House debates

Thursday, 18 March 2010

Constituency Statements

Melbourne Ports Electorate: Melbourne Grand Prix

9:39 am

Photo of Michael DanbyMichael Danby (Melbourne Ports, Australian Labor Party) Share this | | Hansard source

Albert Park, in my electorate, is one of the highest density residential areas in Melbourne. A few people in the area no doubt enjoy the spectacle of the Grand Prix; thousands of others will have their weekends ruined by the 180-decibel drone coming from what for many years had been a tranquil area. For more than a decade my constituents, particularly those in Albert Park, South Melbourne and West St Kilda, and commuters from surrounding suburbs have been restricted and denied access to the recreational facilities in the middle of my electorate by the Grand Prix.

Several weeks ago Linfox proposed construction of a purpose-built racetrack at Avalon Airport. I think this proposal deserves more consideration. Numbers attending the Grand Prix have drastically declined over the last number of years. More than 400,000 people attended the first one; it is down to 105,000 now. As Alan Howe, the former editor-in-chief of the Herald Sun pointed out, Grand Prix bosses have been given hundreds of thousands of dollars in performance bonuses in recent years despite the fact that the race is selling fewer tickets and is causing the state of Victoria unforeseen losses climbing to over $250 million. This includes licence fees paid every year to Formula One boss, Bernie Ecclestone, that perhaps top $50 million. In the first year the Grand Prix lost $2.7 million. It will lose 20 times that amount this year. As Alan Howe said on 28 February:

It’s not just locals who have turned off; the international television audience has plummeted by more than 83 per cent since 2000, and these are viewers unaffected by Melbourne’s fickle weather … That’s why the Australian Grand Prix organisers struggled to get a naming rights sponsor until last week … Qantas has signed up but, tellingly, only for a single year.
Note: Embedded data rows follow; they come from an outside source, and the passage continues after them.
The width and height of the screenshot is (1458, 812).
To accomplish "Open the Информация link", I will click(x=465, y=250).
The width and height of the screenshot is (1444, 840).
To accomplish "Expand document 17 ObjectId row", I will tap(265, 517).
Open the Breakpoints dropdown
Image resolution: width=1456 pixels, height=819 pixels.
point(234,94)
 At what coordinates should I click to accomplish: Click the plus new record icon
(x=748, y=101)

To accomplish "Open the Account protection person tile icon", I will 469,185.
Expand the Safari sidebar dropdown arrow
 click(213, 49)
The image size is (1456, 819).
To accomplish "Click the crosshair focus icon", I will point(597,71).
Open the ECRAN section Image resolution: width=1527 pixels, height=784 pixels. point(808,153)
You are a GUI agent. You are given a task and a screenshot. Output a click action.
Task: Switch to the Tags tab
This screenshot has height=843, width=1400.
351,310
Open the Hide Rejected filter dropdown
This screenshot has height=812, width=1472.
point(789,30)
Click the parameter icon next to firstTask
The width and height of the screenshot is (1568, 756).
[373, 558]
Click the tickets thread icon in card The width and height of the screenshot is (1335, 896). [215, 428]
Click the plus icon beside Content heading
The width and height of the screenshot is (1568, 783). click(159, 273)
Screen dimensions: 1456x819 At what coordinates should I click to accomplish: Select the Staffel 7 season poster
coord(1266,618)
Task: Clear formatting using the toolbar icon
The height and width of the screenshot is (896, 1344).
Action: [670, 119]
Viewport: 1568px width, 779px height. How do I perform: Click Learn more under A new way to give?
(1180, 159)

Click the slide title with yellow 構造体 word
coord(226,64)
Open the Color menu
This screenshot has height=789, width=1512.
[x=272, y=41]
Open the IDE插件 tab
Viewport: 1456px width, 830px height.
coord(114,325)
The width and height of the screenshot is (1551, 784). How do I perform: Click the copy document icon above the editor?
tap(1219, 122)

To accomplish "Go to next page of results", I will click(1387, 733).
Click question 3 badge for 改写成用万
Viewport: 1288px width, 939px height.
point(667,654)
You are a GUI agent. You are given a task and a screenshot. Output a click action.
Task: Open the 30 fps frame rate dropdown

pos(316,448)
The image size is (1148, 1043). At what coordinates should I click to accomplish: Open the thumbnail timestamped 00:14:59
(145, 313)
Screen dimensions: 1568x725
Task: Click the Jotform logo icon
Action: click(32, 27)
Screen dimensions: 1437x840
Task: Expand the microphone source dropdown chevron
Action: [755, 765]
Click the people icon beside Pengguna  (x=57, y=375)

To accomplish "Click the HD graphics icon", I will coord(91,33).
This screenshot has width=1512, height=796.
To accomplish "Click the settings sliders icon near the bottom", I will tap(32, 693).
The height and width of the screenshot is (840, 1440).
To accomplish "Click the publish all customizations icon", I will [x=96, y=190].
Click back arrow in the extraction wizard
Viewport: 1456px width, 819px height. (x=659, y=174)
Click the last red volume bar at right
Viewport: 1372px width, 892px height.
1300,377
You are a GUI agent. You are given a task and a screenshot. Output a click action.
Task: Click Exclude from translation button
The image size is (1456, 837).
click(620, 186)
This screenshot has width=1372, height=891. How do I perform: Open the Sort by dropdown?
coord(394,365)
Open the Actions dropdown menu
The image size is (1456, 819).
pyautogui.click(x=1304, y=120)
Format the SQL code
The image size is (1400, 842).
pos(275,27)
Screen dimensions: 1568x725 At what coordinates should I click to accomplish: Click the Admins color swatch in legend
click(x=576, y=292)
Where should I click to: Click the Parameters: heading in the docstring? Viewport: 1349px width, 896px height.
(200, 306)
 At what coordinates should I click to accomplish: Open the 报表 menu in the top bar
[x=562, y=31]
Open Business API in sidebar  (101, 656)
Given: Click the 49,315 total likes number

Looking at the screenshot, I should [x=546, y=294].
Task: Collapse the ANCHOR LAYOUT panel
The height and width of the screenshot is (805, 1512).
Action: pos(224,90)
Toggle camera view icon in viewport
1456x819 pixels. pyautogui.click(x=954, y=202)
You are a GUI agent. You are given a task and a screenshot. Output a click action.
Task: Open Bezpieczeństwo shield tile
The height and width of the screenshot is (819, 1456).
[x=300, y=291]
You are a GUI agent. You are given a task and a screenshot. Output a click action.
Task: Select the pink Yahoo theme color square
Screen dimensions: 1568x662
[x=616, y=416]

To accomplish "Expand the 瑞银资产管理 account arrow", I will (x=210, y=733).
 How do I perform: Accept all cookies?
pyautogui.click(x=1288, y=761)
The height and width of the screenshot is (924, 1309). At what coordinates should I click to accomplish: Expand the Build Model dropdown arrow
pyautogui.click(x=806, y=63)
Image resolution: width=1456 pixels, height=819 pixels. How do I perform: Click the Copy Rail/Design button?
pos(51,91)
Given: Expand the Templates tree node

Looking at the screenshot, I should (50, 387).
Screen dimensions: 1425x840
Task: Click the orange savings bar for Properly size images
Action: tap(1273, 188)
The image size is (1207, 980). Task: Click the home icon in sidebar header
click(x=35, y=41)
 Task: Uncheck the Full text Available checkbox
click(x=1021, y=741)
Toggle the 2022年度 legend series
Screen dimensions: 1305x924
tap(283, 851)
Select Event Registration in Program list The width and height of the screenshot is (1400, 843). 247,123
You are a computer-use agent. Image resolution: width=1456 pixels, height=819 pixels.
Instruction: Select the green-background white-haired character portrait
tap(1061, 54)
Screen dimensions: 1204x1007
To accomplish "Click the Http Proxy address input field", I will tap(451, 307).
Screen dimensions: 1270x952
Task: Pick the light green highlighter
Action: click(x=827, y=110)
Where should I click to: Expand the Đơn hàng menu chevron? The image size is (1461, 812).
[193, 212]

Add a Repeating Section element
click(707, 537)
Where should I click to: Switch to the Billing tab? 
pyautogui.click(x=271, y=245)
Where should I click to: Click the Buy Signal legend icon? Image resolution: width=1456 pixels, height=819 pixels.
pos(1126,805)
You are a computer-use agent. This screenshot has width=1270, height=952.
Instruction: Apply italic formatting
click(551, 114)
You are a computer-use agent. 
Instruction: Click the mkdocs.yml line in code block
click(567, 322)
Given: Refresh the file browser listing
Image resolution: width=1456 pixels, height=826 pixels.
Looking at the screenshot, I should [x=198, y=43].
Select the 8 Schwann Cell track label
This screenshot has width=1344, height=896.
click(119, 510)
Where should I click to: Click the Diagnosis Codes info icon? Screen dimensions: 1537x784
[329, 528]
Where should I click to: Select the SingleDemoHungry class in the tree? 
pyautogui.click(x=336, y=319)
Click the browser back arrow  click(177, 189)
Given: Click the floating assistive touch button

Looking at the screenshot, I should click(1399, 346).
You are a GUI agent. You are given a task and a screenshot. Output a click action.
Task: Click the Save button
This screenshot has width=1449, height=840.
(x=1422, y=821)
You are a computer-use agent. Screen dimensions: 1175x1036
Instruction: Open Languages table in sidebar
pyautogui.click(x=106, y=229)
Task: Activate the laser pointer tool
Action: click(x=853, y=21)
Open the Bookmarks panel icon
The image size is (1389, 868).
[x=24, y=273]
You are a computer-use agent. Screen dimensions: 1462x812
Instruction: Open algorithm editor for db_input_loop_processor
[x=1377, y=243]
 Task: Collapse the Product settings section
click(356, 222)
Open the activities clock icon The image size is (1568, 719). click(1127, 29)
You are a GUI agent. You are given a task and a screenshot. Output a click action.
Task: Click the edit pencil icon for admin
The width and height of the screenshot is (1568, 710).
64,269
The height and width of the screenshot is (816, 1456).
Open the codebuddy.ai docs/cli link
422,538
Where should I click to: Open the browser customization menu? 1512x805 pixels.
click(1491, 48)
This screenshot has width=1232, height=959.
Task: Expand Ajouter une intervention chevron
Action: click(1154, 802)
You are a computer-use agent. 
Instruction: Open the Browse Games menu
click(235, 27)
It is time the Grand Prix found a new home, and that home is Avalon. I believe the vast majority of my constituents will agree with that. I wish the Grand Prix no ill, but it is better off out of the inner city, away from the recreational areas and disrupting public transport in Melbourne for weeks and weeks. I am sure the state government will bring to mind the rational economic reasons for moving it when it decides, eventually, not to renew the contract of this organisation the Ecclestone Grand Prix.